We have FIPS encryption enabled on our server, in order to be PCI DSS compliant. Having disabled this temporarily to install Octopus, it was then re-enabled and the service ran all day. Overnight, following a server-reboot (some Microsoft patches got applied automatically too), the service no longer wants to start. Do we need to disable FIPS encryption (not possible) in order to run Octopus, or do you know if a recent patch has caused an issue?
Thanks for any assistance, here is a snippet from the OctopusServer.txt log file:
2015-03-12 10:24:59.7252 11 ERROR Unhandled exception from web server: An exception was thrown while executing a resolve operation. See the InnerException for details. —> Exception has been thrown by the target of an invocation. (See inner exception for details.)
Autofac.Core.DependencyResolutionException: An exception was thrown while executing a resolve operation.

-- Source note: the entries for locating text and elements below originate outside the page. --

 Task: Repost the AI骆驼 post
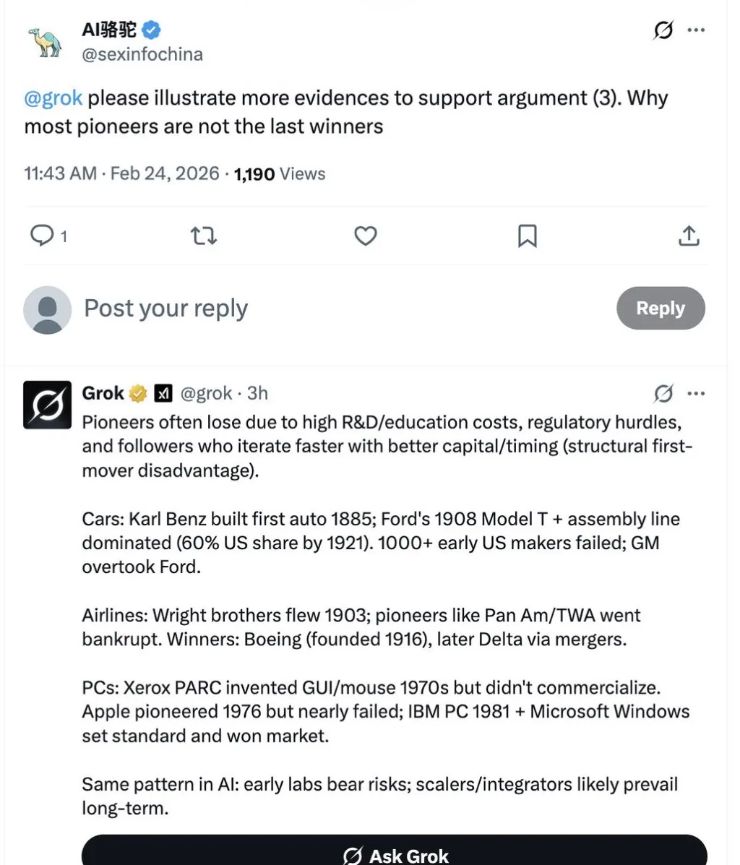pyautogui.click(x=203, y=236)
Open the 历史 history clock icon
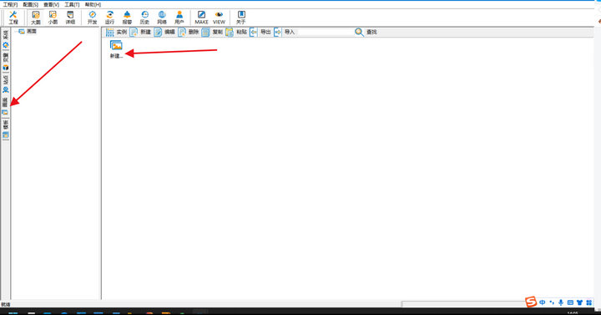 point(144,18)
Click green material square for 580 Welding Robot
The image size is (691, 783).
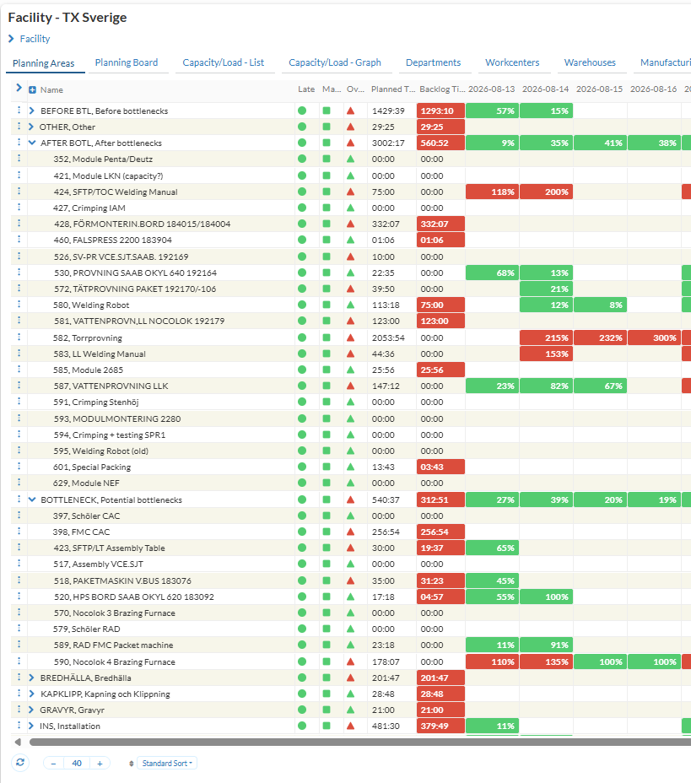pos(327,305)
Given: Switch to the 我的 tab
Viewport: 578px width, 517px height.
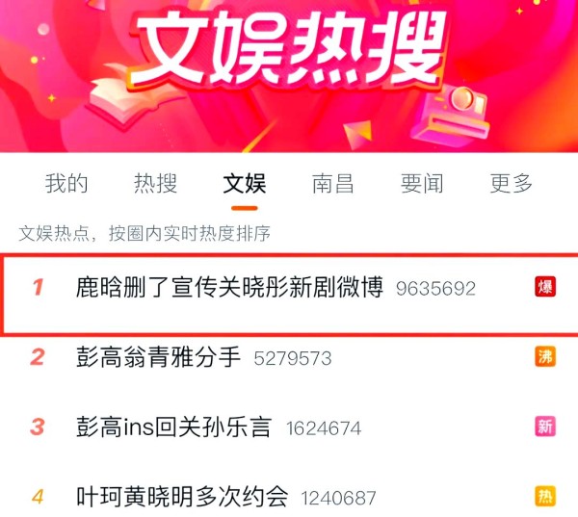Looking at the screenshot, I should [66, 183].
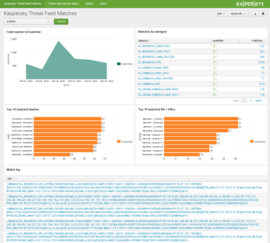Image resolution: width=270 pixels, height=243 pixels.
Task: Open the More Info dropdown
Action: coord(238,14)
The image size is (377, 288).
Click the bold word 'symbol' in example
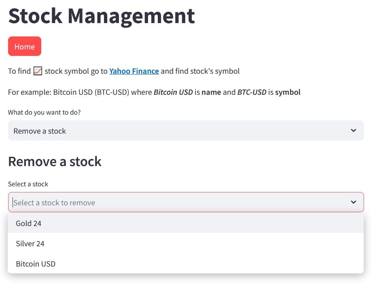click(x=288, y=92)
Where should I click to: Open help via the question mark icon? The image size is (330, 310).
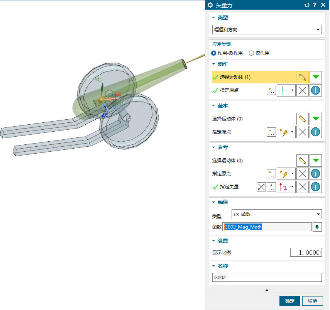tap(315, 5)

See the InnerException for details. —> Exception has been thrown by the target of an invocation. (See inner exception for details.) —> System.Reflection.TargetInvocationException: Exception has been thrown by the target of an invocation. —> System.InvalidOperationException: This implementation is not part of the Windows Platform FIPS validated cryptographic algorithms.
at System.Security.Cryptography.MD5CryptoServiceProvider…ctor()
Furthermore, it appears that by disabling FIPS encryption, the service will start. when FIPS encryption is then re-enabled, and the service is restarted, it will not start successfully.
Thanks for getting in touch! I am sorry to say that you cannot run Octopus Server with FIPS. The reason being that both Lucene and Raven are embedded and they use algorithms that are not FIPS compliant. You can run it on the Tentacle server however.
In 3.0 we are removing Raven, embedded databases and Lucene, so it is possible that this will be able to run with FIPS enabled.
Sorry for the delay, Paul has confirmed that 3.0 should be compliant with FIPS and if you find it isn’t, we will make it so.
Now that majority of our architecture is in house, there should be nothing stopping this from being the case.
“System cryptography: Use FIPS compliant algorithms for encryption, hashing and signing” set to enabled.
When enabled on Windows Server 2012r2 x64 it will fail to allow logins. I attempted to log in using AD credentials from the same domain that the server is in.
From the login page:
“This implementation is not part of the Windows Platform FIPS validated cryptographic algorithms.”
From the octopus log:
2016-02-16 13:39:47.6980 16 ERROR Unhandled error on request: https://octopus-xxxx.prod.local/api/users/login by : Exception has been thrown by the target of an invocation.
System.InvalidOperationException: This implementation is not part of the Windows Platform FIPS validated cryptographic algorithms.
at System.Security.Cryptography.MD5CryptoServiceProvider…ctor()
Thanks for the extra feedback and details. I’ve added a task to both fix this and make our testing around FIPS more robust.
You can track it here: https://github.com/OctopusDeploy/Issues/issues/2376
It is in our current sprint which gives it a very good chance of being started soon.